Noi pensiamo che nulla è possibile senza la lotta di ogni giorno, una lotta che si appoggi su una struttura collettiva organizzata.
Esempio: in una fabbrica di Strasburgo in cui tutti avevano preso l’abitudine di lasciarsi imporre le ore straordinarie ed il lavoro del sabato mattino, dei giovani reagiscono ed il sindacato organizza uno sciopero con assemblea contro questa situazione. I giovani reagiscono per dignità: «Non si vive solo per lavorare! Basta, siamo stufi!».
Un altro esempio: per reagire contro la paura che il potere vuol far regnare in fabbrica, un caposquadra scende dal camion e grida verso il delegato: «Dammi la tessera del sindacato, eccoti i soldi»: e lo fa apposta davanti a tutti.

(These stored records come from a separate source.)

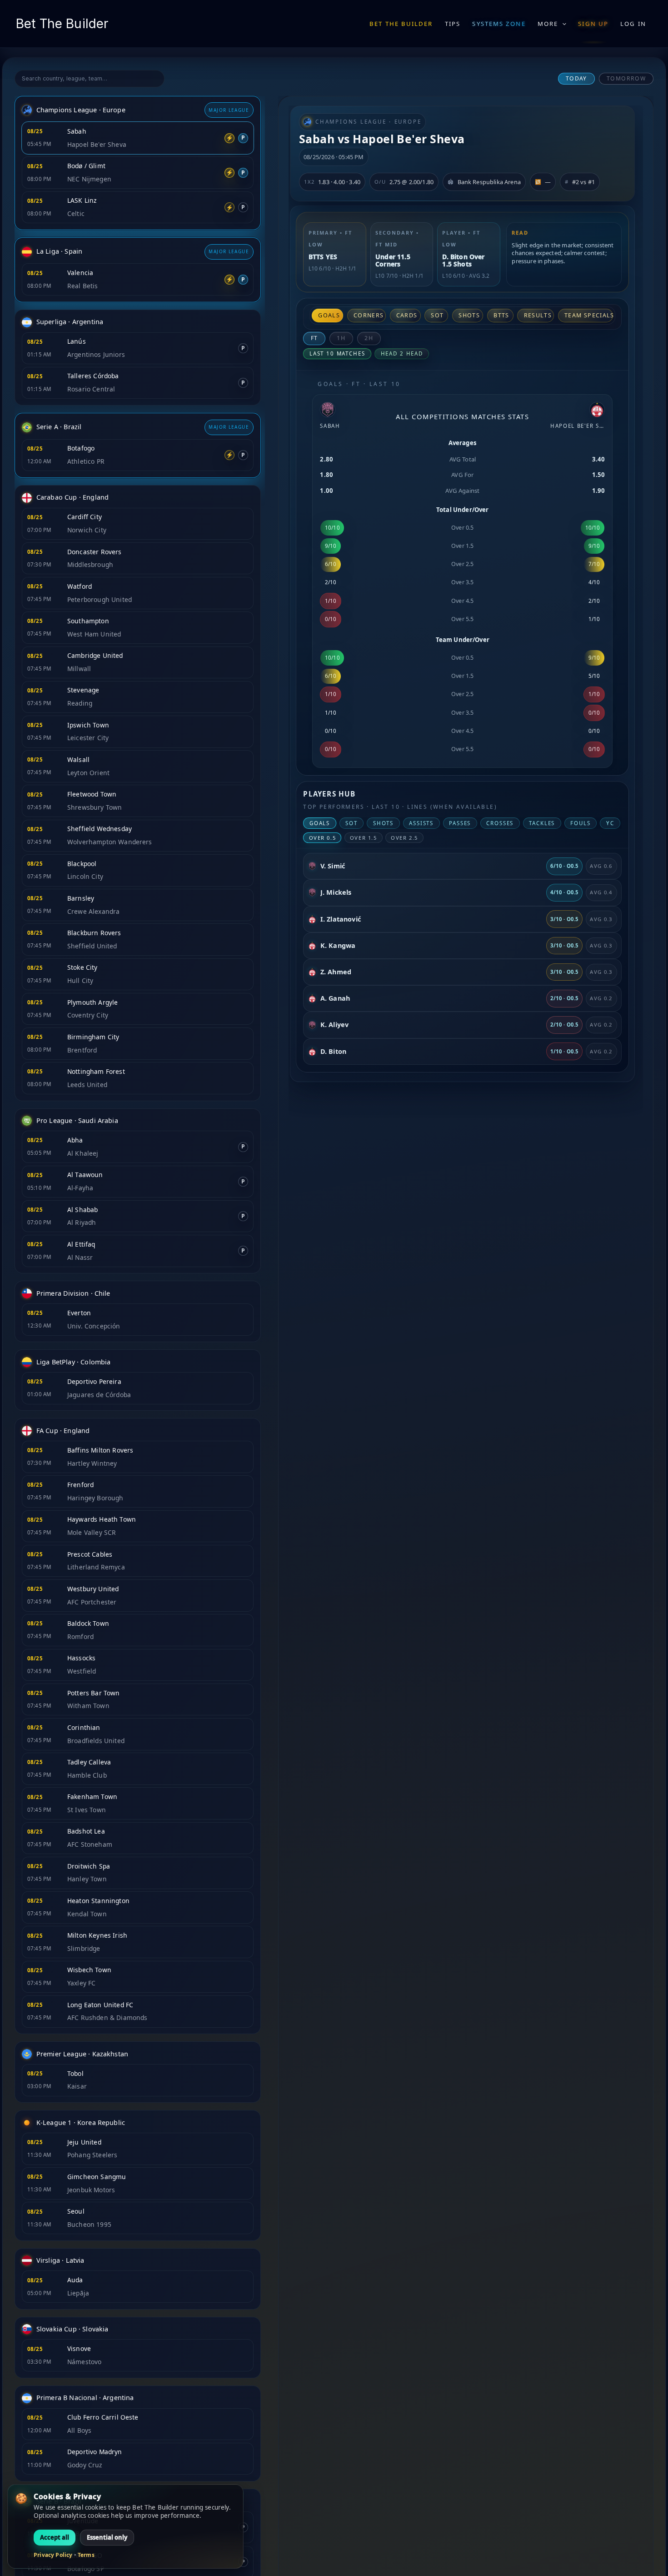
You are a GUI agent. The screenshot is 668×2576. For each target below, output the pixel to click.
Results (538, 315)
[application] (562, 23)
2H (369, 338)
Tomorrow (626, 78)
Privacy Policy (53, 2555)
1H (341, 338)
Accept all (54, 2537)
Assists (421, 823)
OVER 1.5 (363, 837)
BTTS (501, 315)
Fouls (580, 823)
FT (315, 338)
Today (576, 78)
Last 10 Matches (337, 353)
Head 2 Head (402, 353)
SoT (351, 823)
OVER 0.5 (322, 837)
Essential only (107, 2537)
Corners (369, 315)
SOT (437, 315)
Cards (407, 315)
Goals (329, 315)
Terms (86, 2555)
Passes (460, 823)
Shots (469, 315)
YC (610, 823)
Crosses (499, 823)
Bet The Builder (62, 23)
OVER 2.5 (404, 837)
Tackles (542, 823)
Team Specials (588, 315)
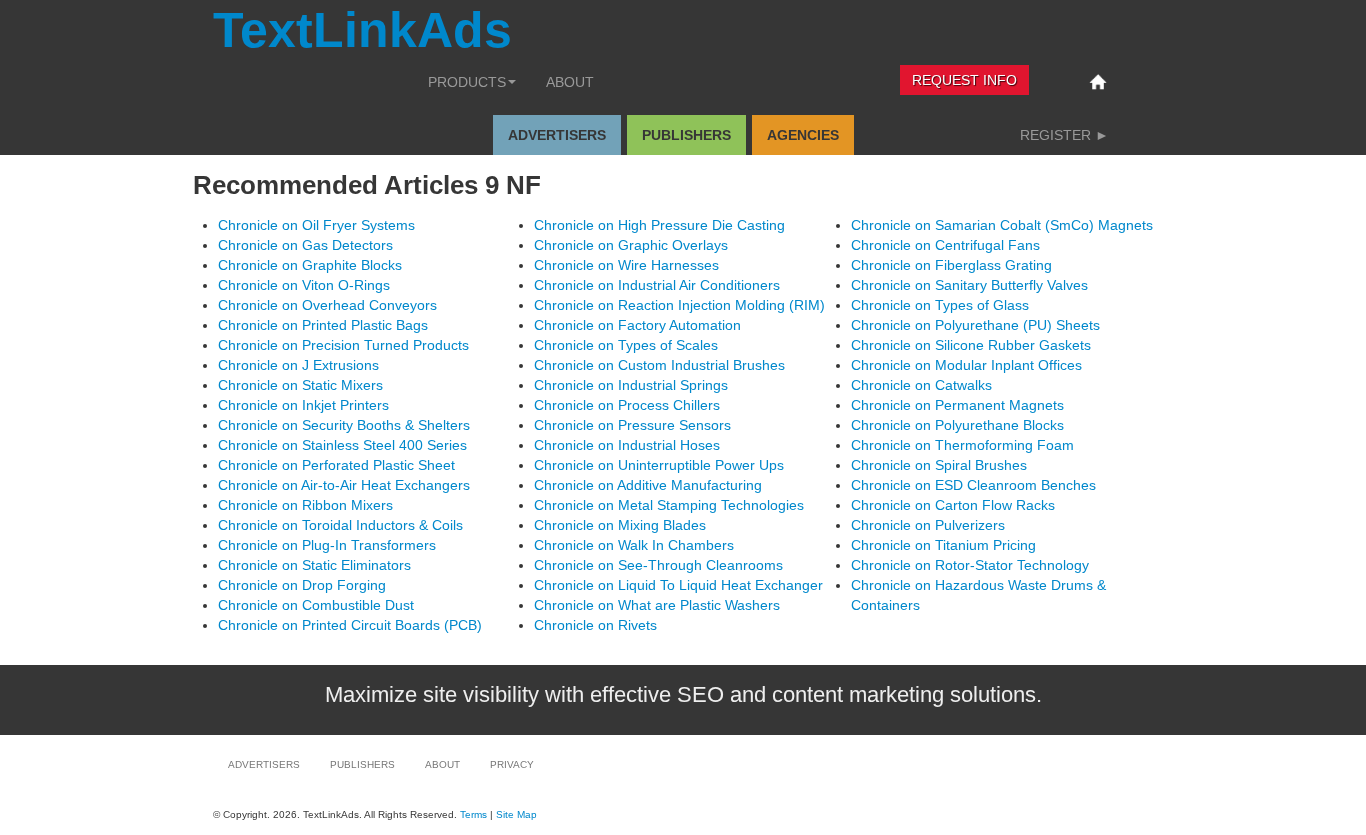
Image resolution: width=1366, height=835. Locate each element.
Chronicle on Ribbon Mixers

È importante ricostruire una coscienza collettiva nei lavoratori: questo bisogna farlo prima di tutto attraverso l’azione quotidiana sui luoghi di lavoro e di vita. Perché “bisogna vedere la realtà, la verità, partendo dai luoghi più vicini ai poveri”.
I poveri e i precari ci sono a fianco: dobbiamo inventare mezzi nuovi per essere con loro. Questa prossimità ci apre l’orizzonte sulle altre povertà nel mondo; il terzo mondo è con noi, al nostro fianco.
3. Che fare?
* Forse prima di tutto reagire contro un sentimento di fatalità: perché esprimerci unicamente come se l’avvenire dell’Europa dovesse oXedire a una legge naturale contro la quale non si potrebbe nulla e che bisogna subire? Dobbiamo reagfre personalmente e collettivamente e non dobbiamo solo chiederci: “come limitare i danni?”.
* Bisognerebbe contare di più sul “popolo” che spesso ha una capacità di reazione che non ci aspettiamo (esempio: i paesi dell’Est e certi paesi del terzo mondo).
In realtà alcune cose si muovono e cambiano e dei cristiani sono impegnati nelle strutture europee quali la Confederazione Europea dei Sindacati o i comitati operai tra Francia e Spagna, nei quali la CGT è attiva. O ancora gli incontri collettivi tra operai frontalieri (Germania, Svizzera, Lussemburgo, Belgio, ecc.)
La Chiesa è presente con uno spirito missionario e non conquistatore attraverso movimenti come l’Azione Cattolica, ecc. e si esprime ogni tanto pubblicamente su problemi scottanti che riguardano l’Europa di domani (dichiarazione della commissione “Giustizia e pace” nel maggio ‘89; dichiarazione della commissione episcopale nel mondo operaio del 14/9/87 sulla società a due velocità; lettera della C.E.M.O. ai partecipanti alla missione operaia del 15/4/90).
I preti operai francesi: alcuni sono personalmente impegnati nelle nuove situazioni di precarietà e di marginalità (quartiere, droga, carcere, delinquenza, disoccupazione, lavoro temporaneo); senza parlare degli impegni sindacali, politici e associativi.
Collettivamente dei PO si sono espressi e impegnati con altri lavoratori in diverse regioni di Francia per denunciare e proporre soluzioni possibili ai problemi sollevati.
I PO pensionati combattono con i loro compagni per salvaguardare la pensione e la sicurezza sociale.
La Missione di Francia organizza in questo momento un convegno importante, con partecipanti del mondo intero.
La Missione Operaia è uno dei luoghi privilegiati per i PO per la riflessione e azione sul “come cambiare le cose”.
Conclusione
Noi siamo testimoni di qualche cosa nella Chiesa quando il nostro comportamento, le nostre scelte, le nostre lotte, i nostri rapporti con il danaro, il nostro inserimento vero tra i “più poveri” sono segni del Regno: «Il Vangelo è annunciato ai poveri!».